Les huit interprètes, tous de formation et d’origines différentes, Bboy Junior, Natan Bouzy, Charmine Fariborzi, Alexandre Liberati, Tigran Mekhitarian (en alternance avec Ryad  Ferrad) Djamil Mohamed, Romain Sheiner, (en alternance avec Guillaume Jacquemont) Mohamed Seddiki (en alternance avec Said Ghanem) danseurs, performeurs, comédiens jouent à  se remettre en question avec une sincérité, une authenticité  et un humour qui nous les rendent proches et touchants. Ils abordent toutes les grandes questions qui interrogent leur identité d’homme et la bouleversent, aussi bien leur allure physique qui se doit d’être sportive que leur mental qui doit être rassurant et sans faiblesse. Ils abordent la relation homme-femme et les parcours très compliqués et anxiogènes qu’elle engendre, chacun en faisant part à sa façon ce qui peut susciter entre eux des désaccords sur leur point de vue, et même de chamailleries, des réflexions désobligeantes, des moqueries blessantes, d’où parfois des corps à corps violents et cette impression du vécu en live qui retient toute notre attention et nous amuse tant les répliques ont d’à-propos.

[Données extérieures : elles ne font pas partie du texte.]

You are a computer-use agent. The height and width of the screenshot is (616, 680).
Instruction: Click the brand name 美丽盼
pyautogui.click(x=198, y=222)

Rien ne semble avoir été oublié dans ce parcours du combattant et seront évoqués la relation avec ces pères qui s’affichent autoritaires mais souvent absents, l’art de la drague, la peur des femmes, la jalousie qui révèle la violence qu’on a en soi, la crainte d’être homo ou d’être taxé de pédé, et cette recherche d’en finir avec cet affichage de la virilité qui se fait jour peut-être en raison de l’inquiétude que suscite le mouvement Meetoo, l’envie d’aller vers la tendresse, autant de thèmatiques qui, sans didactisme, seront abordées parfois en solo souvent par des démonstrations  de danses urbaines, de hip hop virtuose  et  même par les superbes performances de danse classique  de Charmine Fariborzi et Natan Bouzy.

Dans ce décor plutôt banlieusard, signé Goury où les praticables permettent des évolutions circassiennes,  sous les lumières nuancées de Kelig Le Bars, les  interprètes costumés selon leur personnalité par Marjolaine Mansot et Caroline Tavernier nous ont offert un très beau travail de groupe témoignant d’une complicité manifeste et jouissive qui a emporté l’adhésion enthousiaste du public.